How to do a very large query on sails-mongo? - json

I'm using sails 0.11.2. With the latest sails-mongo adapter.
I have a very large database (gigabytes of data) of mainly timestamp and values. And i make queries on it using the blueprint api.
If I query using localhost:1337/datatable?limit=100000000000 the nodejs hangs on 0.12 with a lot of CPU usage, and crashes on v4. It crashes on the toJSON function.
I've finded out that i need to make multiple queries on my API. But I don't how to proceed to make it.
How can i make multiple queries that "don't explode" my server?
Update:
On newer version 0.12.3 with latest waterline and sails-mongo, the queries goes much smoother.
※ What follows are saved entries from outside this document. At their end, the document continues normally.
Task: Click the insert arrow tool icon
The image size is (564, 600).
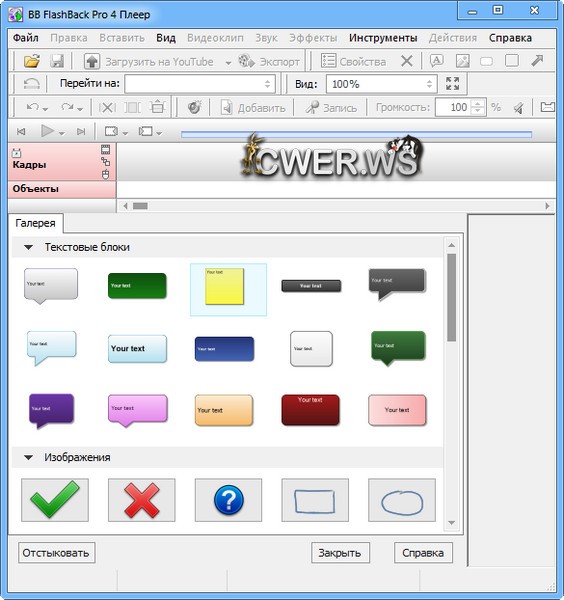Action: 537,60
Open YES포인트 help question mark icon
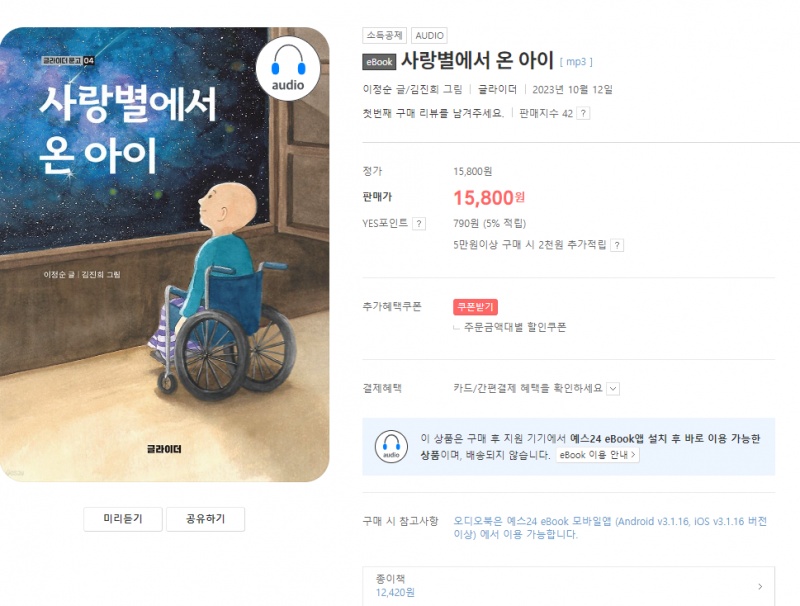800x606 pixels. (x=419, y=223)
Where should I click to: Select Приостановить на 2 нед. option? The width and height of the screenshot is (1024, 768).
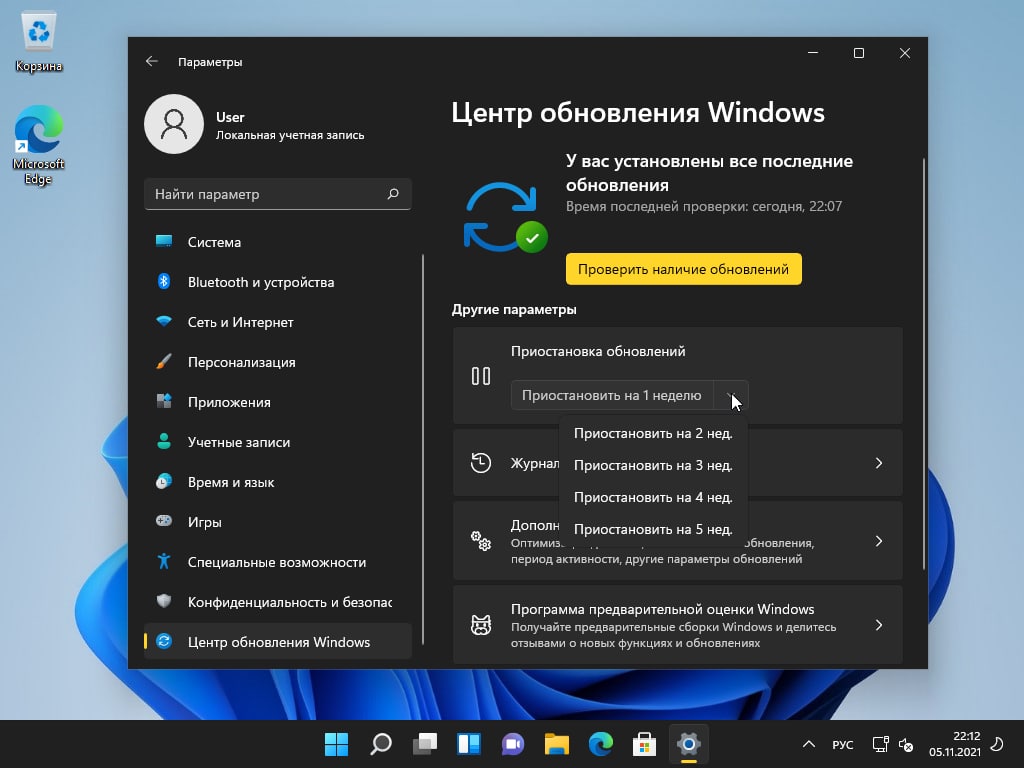pos(652,433)
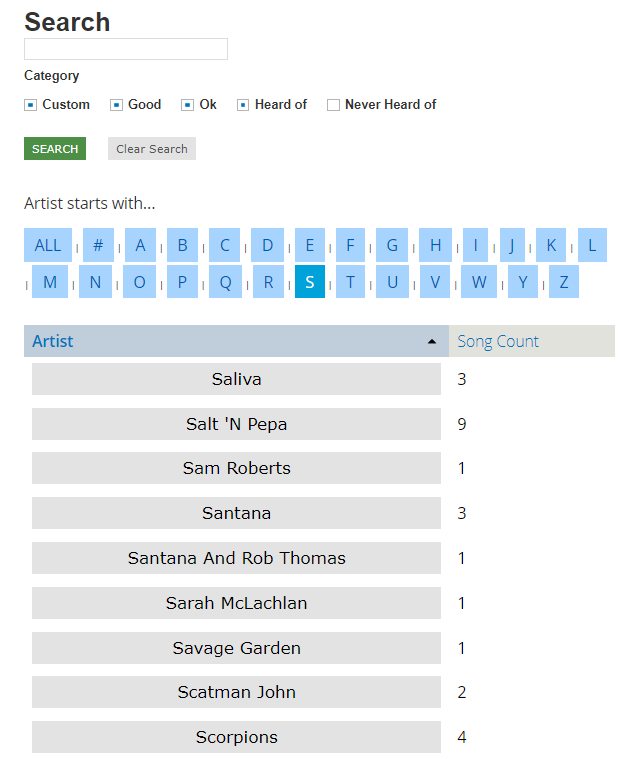Screen dimensions: 625x759
Task: Toggle the Heard of checkbox
Action: click(x=243, y=105)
The crashes on the cloud was that I didn't had enough RAM to handle sailsjs and mongodb on same T2.micro instance.
I've moved the mongodb server to a M3.Medium instance. And now the server don't crash anymore, but it freezes. I'm using skip limit and it works nicely for sails.js but for mongodb is a great waste of resources!
Mongodb make an internal query using limit = skip + limit. and then moves the cursor to the desired data and returns. When you are making a lot's in pagination you are using lots of internal queries. As the query size will increase.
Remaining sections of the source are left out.